Mi madre me dijo después que al escuchar aquellas palabras el rostro de la mujer del Regissimus se había contraído en una terrible mueca de odio y que Maximus y Roderick me habían mirado, primero, con sorpresa y luego con un gesto de refrenada maldad. Pero eso lo sé porque así me lo refirió mi madre va que yo estaba totalmente absorto en la transmisión de aquel mensaje que pronunciaba mi boca, pero que procedía de algún lugar externo a mi ser.

– ¿Qué será de mí? -indagó Vortegirn con un tono de voz que era más de rendición que de temor.

– No conservarás lo que ahora tienes, oh domine -le respondí-. Dios va a ejecutar Su juicio sobre ti.

Al parecer, según me contaría mi madre, Maximus y Roderik se entregaron a realizar aspavientos en señal de escándalo protesta al escuchar esas palabras. A la sazón, yo no veía nada más allá del rostro de Vortegirn e incluso éste carecía de importancia para mí poseído como estaba de aquella fuerza que me impulsaba, suave pero firmemente, a pronunciar mi mensaje.

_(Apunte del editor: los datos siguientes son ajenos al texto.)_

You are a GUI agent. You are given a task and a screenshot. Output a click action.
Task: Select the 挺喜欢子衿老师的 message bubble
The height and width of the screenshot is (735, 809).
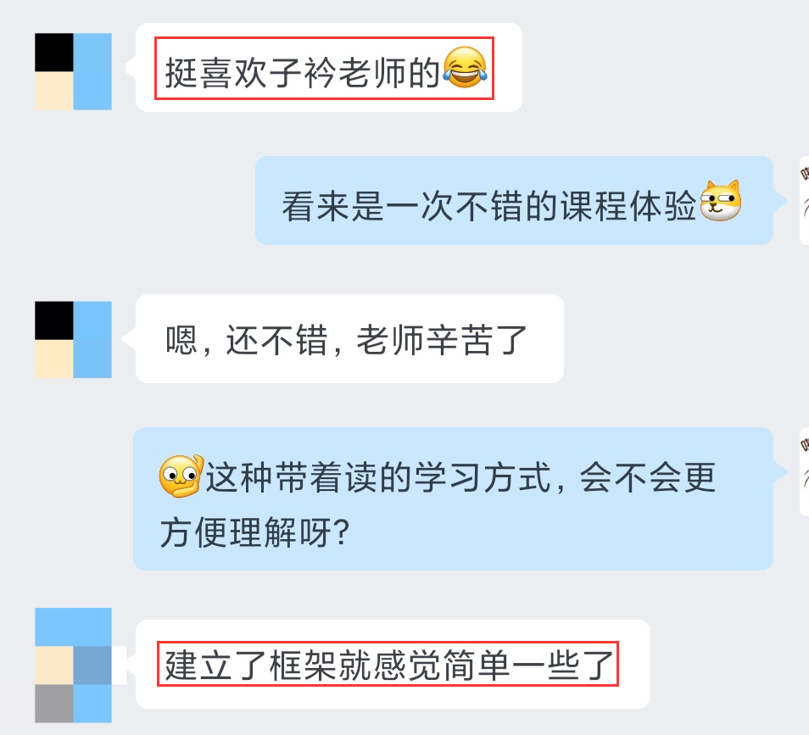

– ¿No tengo salida alguna? -me preguntó un Vortegirn cansado que parecía haber envejecido décadas en tan sólo unos instantes.

– Durante años Dios te ha dado la oportunidad de arrepentirte, de regresar a los caminos que abandonaste en tu juventud, de enmendar tus acciones -respondí- pero no has hecho caso. Ahora tu tiempo, oh domine, ha concluido.